The Department’s response has been decisive. Refusal rates have increased dramatically:
- 2023–24 refusal rate: 6.3%
- 2025–26 refusal rate (to 31 December): 40.9%
This is not a routine fluctuation. It reflects a deliberate shift toward filtering out applications that fail to demonstrate genuine training intent.
In practice, the Department is now actively identifying and refusing applications with:
- Weak or generic training justifications
- Structures that resemble ongoing employment
- Low-quality or templated training plans
Prioritisation and Processing Behaviour
In parallel with increased refusal rates, the Department has introduced a form of prioritisation based on training integrity and sector alignment.
Applications are more likely to be streamlined where they fall within sectors such as:
- Healthcare and Social Assistance
- Professional, Scientific and Technical Services
- Education and Training
- Engineering
- Aviation
These industries typically present clearer training pathways and measurable skill development outcomes.
Conversely, applications are more likely to experience delays and heightened scrutiny where risk indicators are present, including:
- Roles that resemble ongoing employment rather than structured training
- Training durations that are not commensurate with the level of skills development
- Remuneration that is inconsistent with the nature or length of the program
While these factors do not automatically result in refusal, they materially weaken the application and increase the likelihood of adverse outcomes.
Is the 407 Visa Still Viable?
The Subclass 407 visa is not obsolete. However, it is no longer a flexible or strategic fallback option.
The removal of concurrent lodgement and the tightening of assessment criteria have effectively eliminated its use as a bridging mechanism. Applications motivated by maintaining work rights or extending stay without a genuine training objective are now readily identifiable and frequently refused.
The visa has, in effect, returned to its original purpose: structured, occupation-based training.
For an application to succeed, there must be clear alignment between:
- The nominee’s existing skill level
- The structured training program
- The intended occupational outcome
Building a Decision-Ready Application: The Three-Stage Framework
In the current environment, successful applications are those that are prepared holistically across all three stages: sponsorship, nomination, and visa.
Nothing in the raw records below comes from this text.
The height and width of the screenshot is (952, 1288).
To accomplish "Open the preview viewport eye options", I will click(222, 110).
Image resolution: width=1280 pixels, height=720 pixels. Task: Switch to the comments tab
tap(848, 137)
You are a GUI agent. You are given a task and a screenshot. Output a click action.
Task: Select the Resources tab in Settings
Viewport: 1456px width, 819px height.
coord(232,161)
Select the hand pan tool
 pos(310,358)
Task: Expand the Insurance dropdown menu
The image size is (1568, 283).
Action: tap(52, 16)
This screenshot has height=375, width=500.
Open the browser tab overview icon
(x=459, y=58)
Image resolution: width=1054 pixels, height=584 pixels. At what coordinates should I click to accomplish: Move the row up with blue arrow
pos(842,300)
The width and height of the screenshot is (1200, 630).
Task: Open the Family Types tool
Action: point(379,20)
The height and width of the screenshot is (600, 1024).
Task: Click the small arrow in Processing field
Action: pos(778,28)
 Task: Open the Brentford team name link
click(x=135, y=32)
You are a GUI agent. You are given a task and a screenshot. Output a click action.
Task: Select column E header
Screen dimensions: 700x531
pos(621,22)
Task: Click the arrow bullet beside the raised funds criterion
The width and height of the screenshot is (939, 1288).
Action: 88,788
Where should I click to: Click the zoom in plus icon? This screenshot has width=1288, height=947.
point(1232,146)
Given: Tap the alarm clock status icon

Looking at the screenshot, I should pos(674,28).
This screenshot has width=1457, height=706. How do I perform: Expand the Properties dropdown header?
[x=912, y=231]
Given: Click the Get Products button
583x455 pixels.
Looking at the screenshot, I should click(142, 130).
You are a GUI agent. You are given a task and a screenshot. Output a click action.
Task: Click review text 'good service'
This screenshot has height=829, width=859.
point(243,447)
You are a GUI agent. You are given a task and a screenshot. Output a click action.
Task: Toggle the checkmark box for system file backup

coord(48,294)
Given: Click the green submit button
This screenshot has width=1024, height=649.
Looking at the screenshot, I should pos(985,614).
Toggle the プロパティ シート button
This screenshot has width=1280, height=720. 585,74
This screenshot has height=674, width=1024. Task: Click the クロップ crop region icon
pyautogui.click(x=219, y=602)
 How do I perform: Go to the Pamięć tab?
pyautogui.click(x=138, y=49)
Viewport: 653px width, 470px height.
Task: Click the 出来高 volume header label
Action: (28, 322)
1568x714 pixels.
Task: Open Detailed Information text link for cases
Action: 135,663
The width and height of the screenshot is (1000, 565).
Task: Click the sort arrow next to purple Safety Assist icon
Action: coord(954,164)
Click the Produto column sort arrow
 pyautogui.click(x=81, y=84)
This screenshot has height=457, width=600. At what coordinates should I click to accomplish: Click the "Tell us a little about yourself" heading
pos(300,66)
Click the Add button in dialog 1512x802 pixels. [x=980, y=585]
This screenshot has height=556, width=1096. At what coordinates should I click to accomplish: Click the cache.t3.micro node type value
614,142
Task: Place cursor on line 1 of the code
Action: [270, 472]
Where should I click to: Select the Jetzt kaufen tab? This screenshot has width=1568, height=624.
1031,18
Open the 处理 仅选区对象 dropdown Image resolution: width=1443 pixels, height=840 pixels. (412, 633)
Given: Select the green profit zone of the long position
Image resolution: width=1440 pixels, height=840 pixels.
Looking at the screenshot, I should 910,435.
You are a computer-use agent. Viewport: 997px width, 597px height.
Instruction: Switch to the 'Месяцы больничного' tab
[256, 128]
Each stage now carries independent evidentiary weight, and deficiencies in one will often undermine the entire application.
Stage 1: Sponsorship – Establishing Business Credibility
The sponsorship stage now operates as a substantive credibility assessment of the business.
The Department expects to see a lawfully operating entity with clear evidence of genuine commercial activity. This includes a valid lease or premises, an operational website, a defined organisational structure, and a visible market presence. Businesses that lack transparency or appear underdeveloped may struggle to satisfy this threshold.